RENO, Nev. (KOLO) - O.J. Simpson has spent the last nine years behind bars at the Lovelock Correctional Center, and July 20, 2017 he'll have a chance to ask for parole.
This isn't his first attempt at release. Back in July of 2013 he appeared in front of a two-member parole board panel.
He was asking for leniency on his prison sentence stemming from a 2007 incident in Las Vegas, where he and colleagues stormed a hotel room and tried to get Simpson's person property back from memorabilia collectors.
“The difference between all of their crimes and mine is they were trying to steal other people's property. They were trying to steal other people's money. My crime was trying to retrieve for my family, my own property,” Simpson told the parole panel members.
Simpson told the panel he regretted his actions that night.
The two-member panel noted Simpson was on good behavior during his five years in prison. Their recommendation was considered by the entire board, and six days later, Simpson was granted parole on two kidnapping and robbery convictions and one burglary with a firearm conviction.
"His key to the door is a lot closer... because he now may be paroled on those remaining charges," said Ronald Richards, a defense attorney at the time of the decision. Richards wasn’t too far off.
July 20 of 2017, the nearly-entire seven-member parole commission will consider Simpson's sentences for four robbery with a deadly weapon and two assault with a deadly weapon convictions.
Six board members will look at parole for Simpson. A seventh member needs to be appointed by the governor and that’s not expected until after Simpson’s hearing.

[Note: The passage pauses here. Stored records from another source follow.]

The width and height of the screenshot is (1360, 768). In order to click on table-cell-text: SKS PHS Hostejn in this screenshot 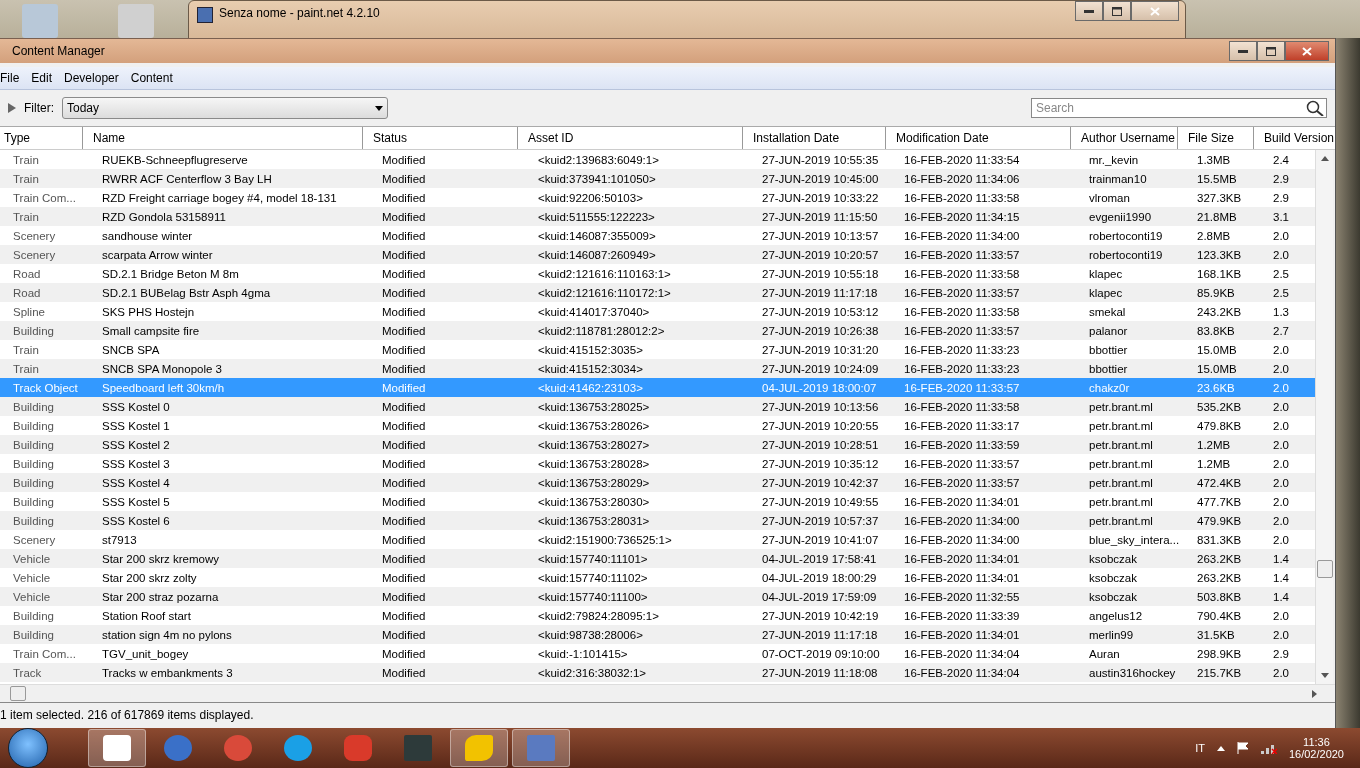, I will do `click(148, 312)`.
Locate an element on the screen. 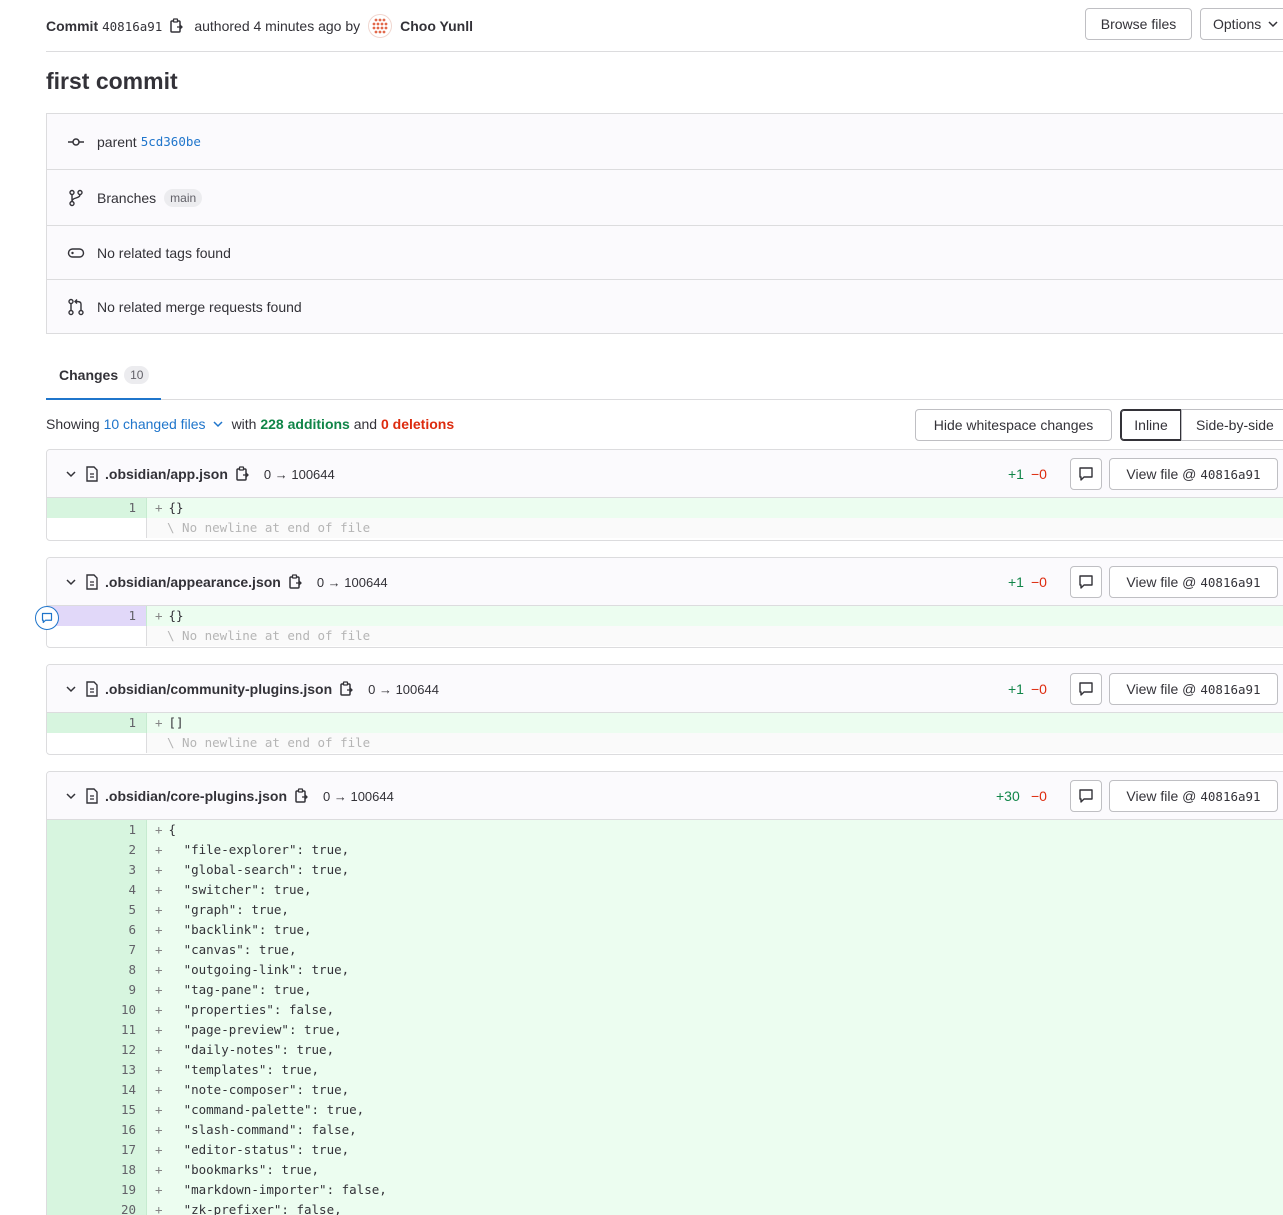 The image size is (1283, 1215). code-text: [] is located at coordinates (176, 722).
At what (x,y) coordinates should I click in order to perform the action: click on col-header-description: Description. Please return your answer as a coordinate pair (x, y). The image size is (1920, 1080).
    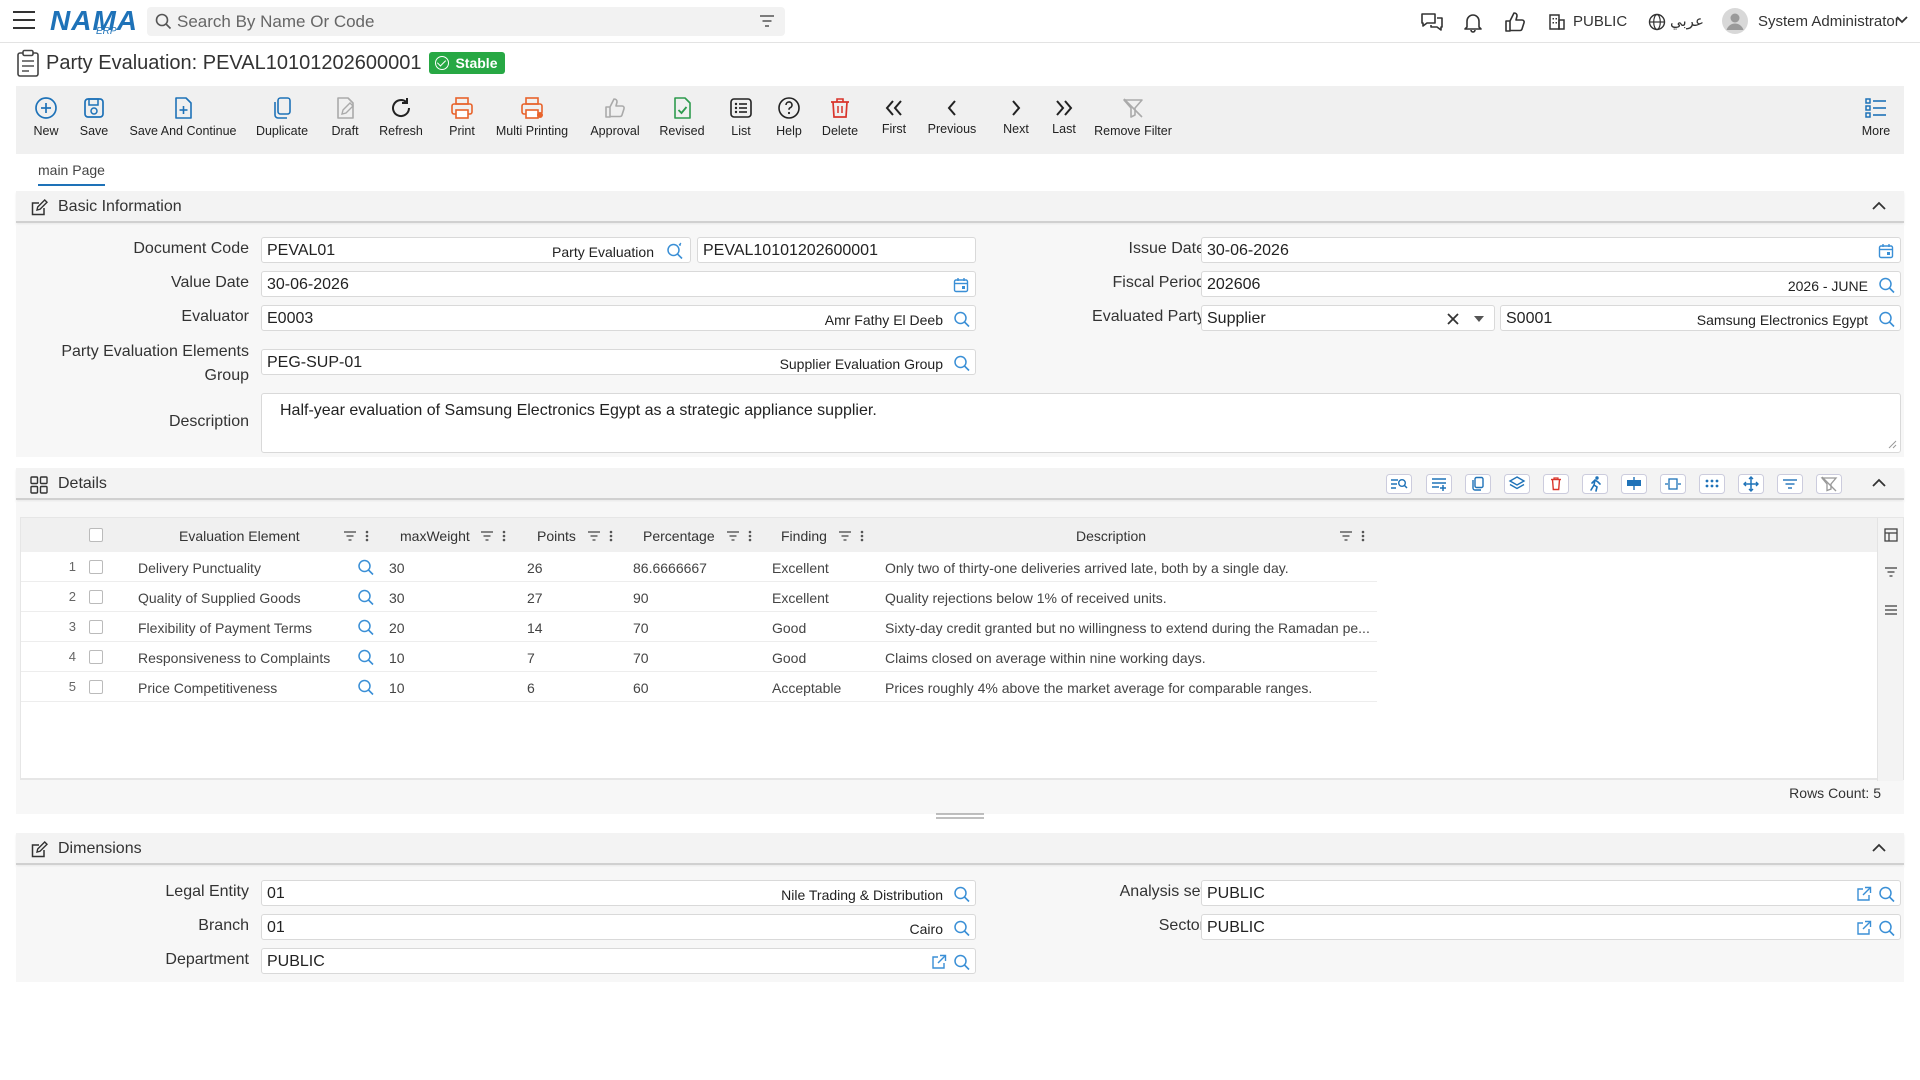
    Looking at the image, I should click on (1111, 536).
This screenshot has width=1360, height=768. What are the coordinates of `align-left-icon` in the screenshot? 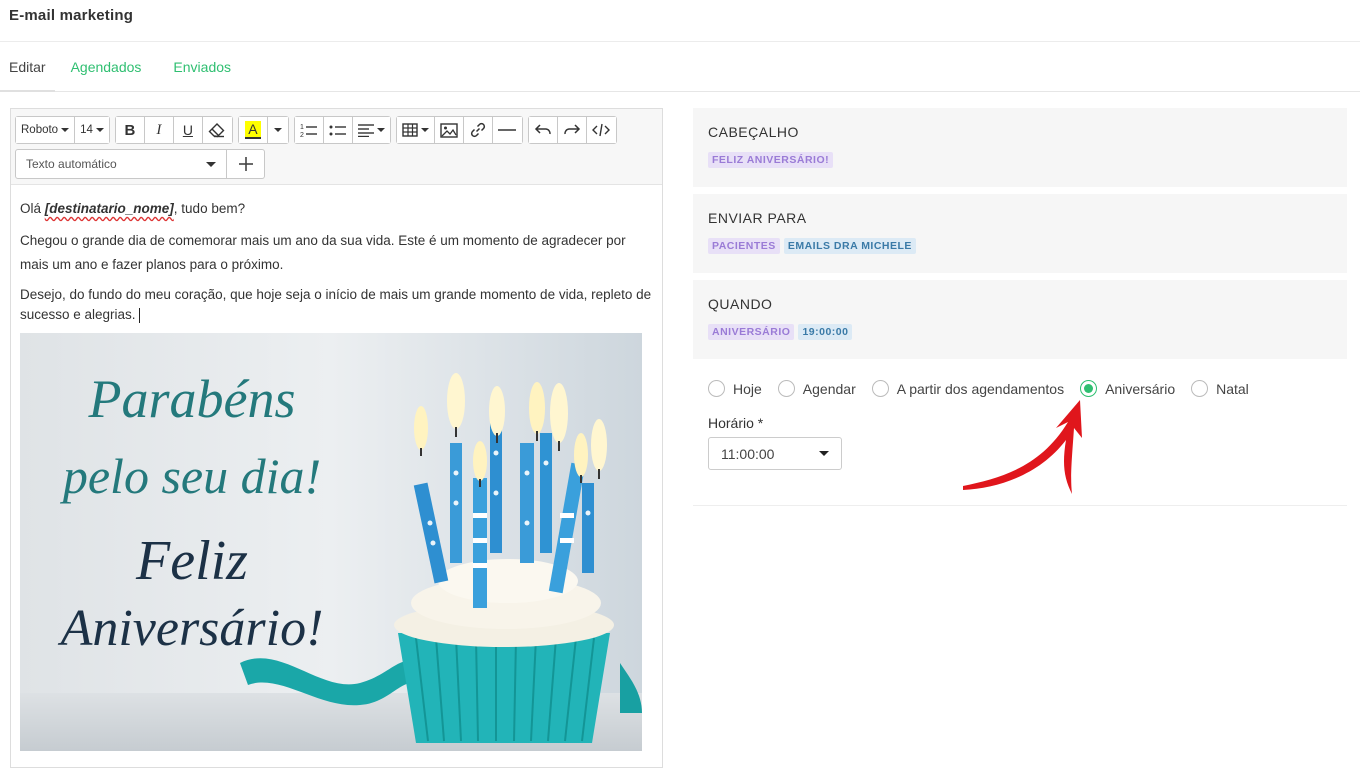 It's located at (366, 130).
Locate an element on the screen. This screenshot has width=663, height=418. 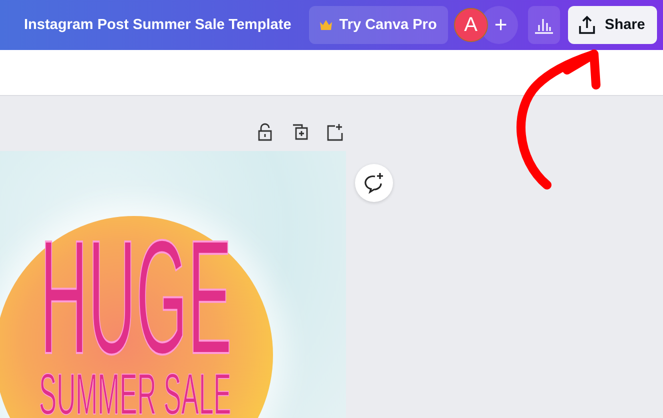
comment-plus-icon is located at coordinates (374, 183).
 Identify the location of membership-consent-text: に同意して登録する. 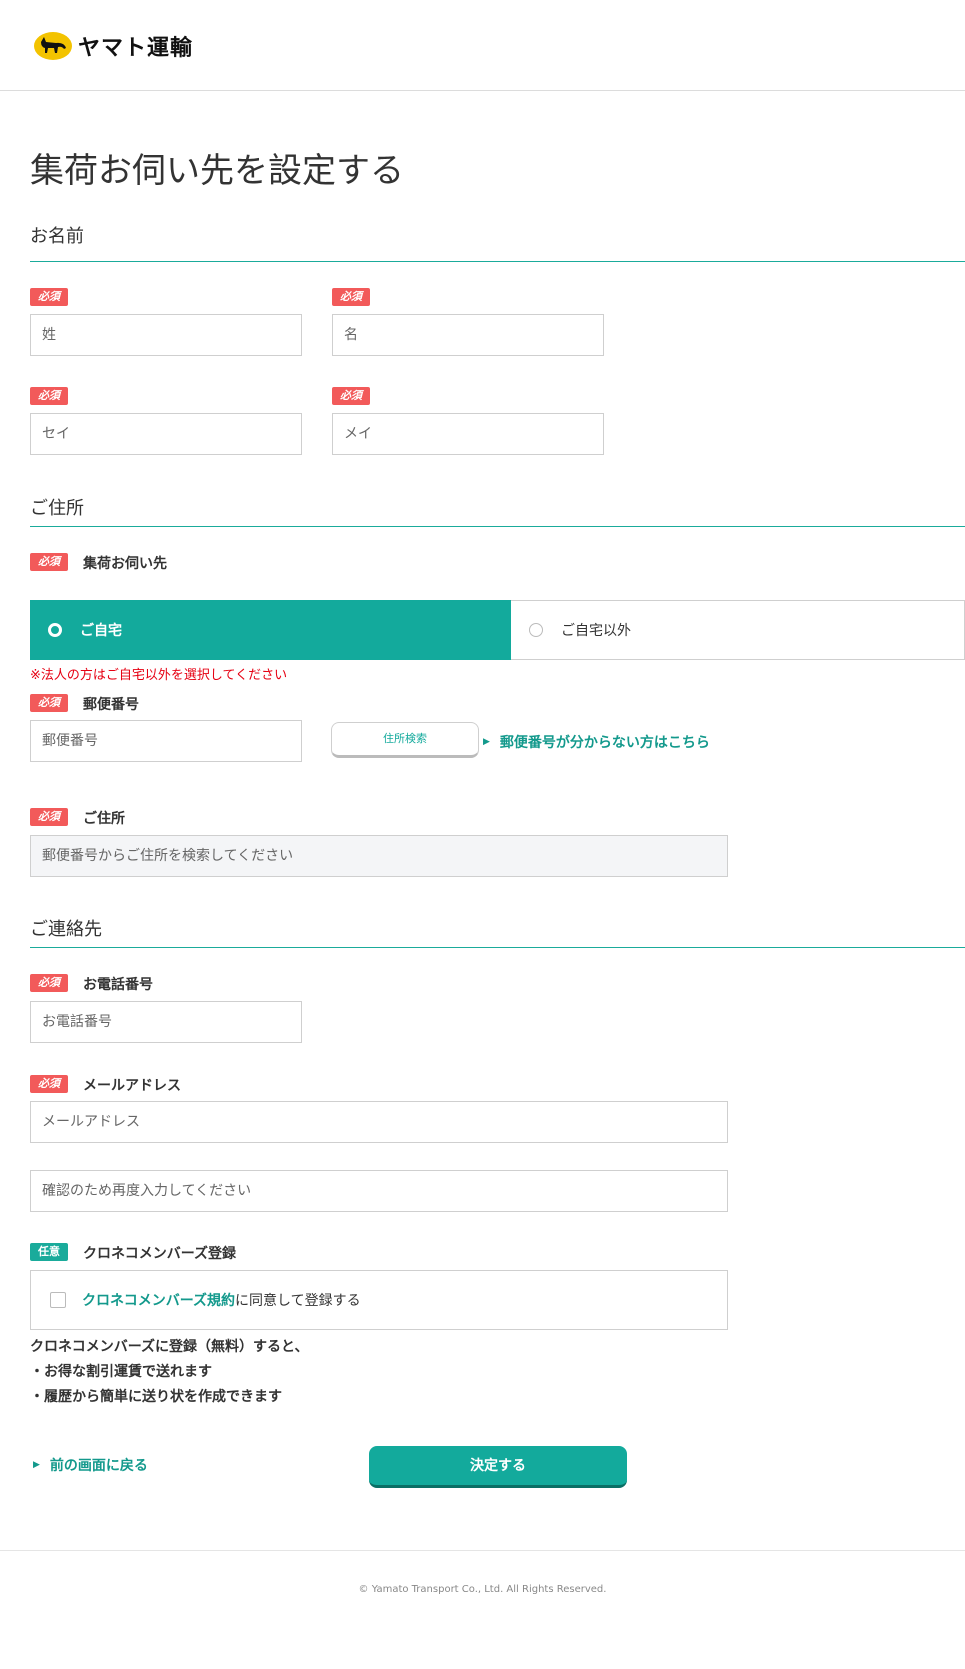
(298, 1301).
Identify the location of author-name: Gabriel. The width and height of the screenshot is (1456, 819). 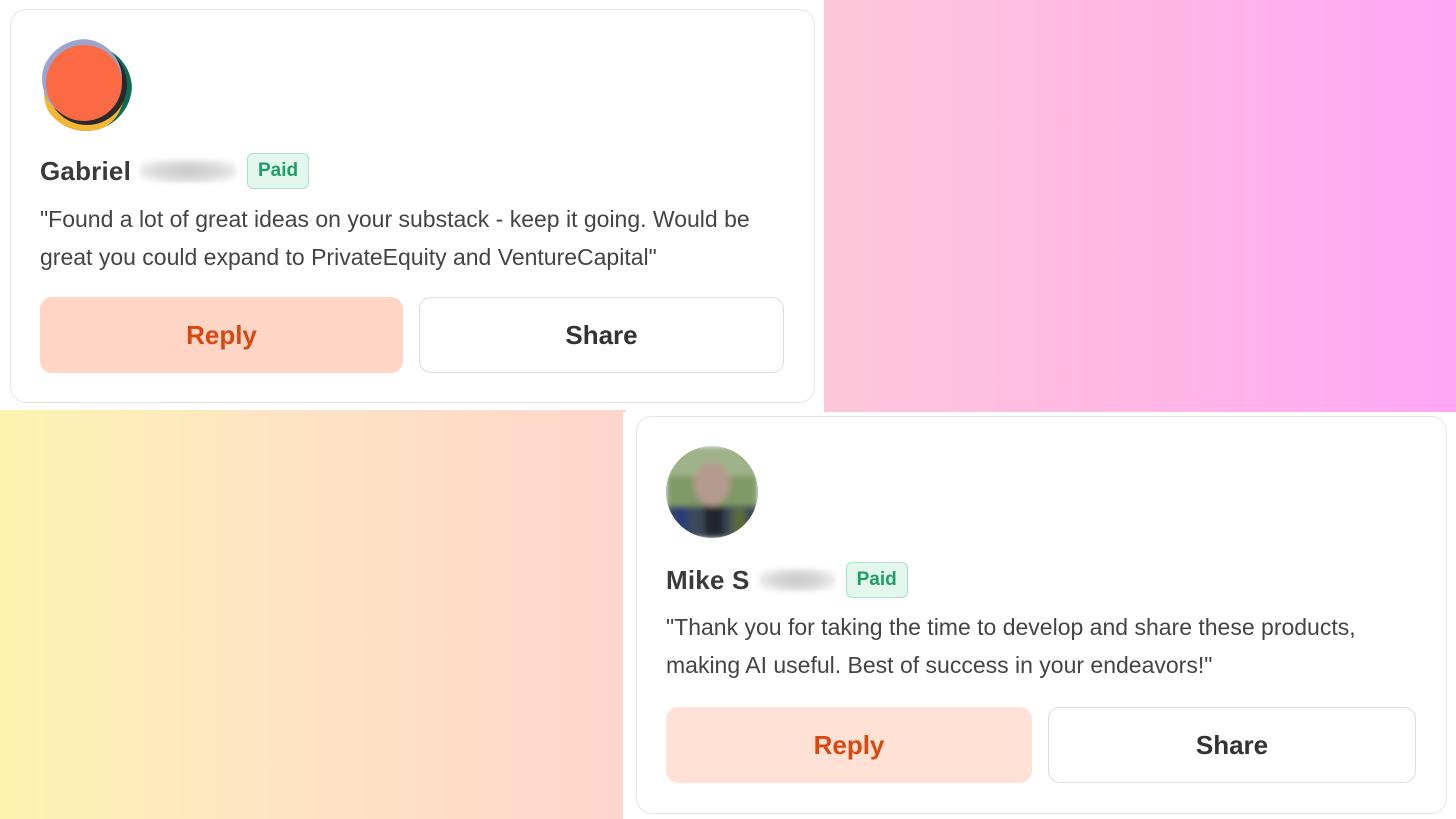
(86, 170).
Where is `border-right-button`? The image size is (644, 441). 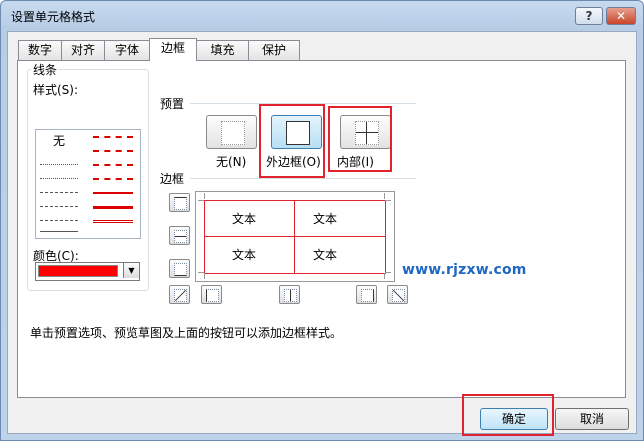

They will look at a variety of things, including a pre-sentence investigation examined by the court. The board will also look at a report prepared by the Department of Corrections looking at Simpson's behavior in prison.
They'll consider parole risks and score Simpson on things like participating in correction's programs, and discipline while behind bars, and active gang membership if any.
While there are six board members, only four of them in Carson City will make the initial decision on Simpson's parole. If they cannot come up with a unanimous decision, two members listening passively in Clark County will be called upon to vote until there are four votes to grant or deny parole.
If Simpson is granted parole he will not be released from the prison in Lovelock until October 2017. He’ll be under supervision until 2022.
If the board denies parole, Simpson can try again in three years to be released on parole for those crimes committed back in 2007.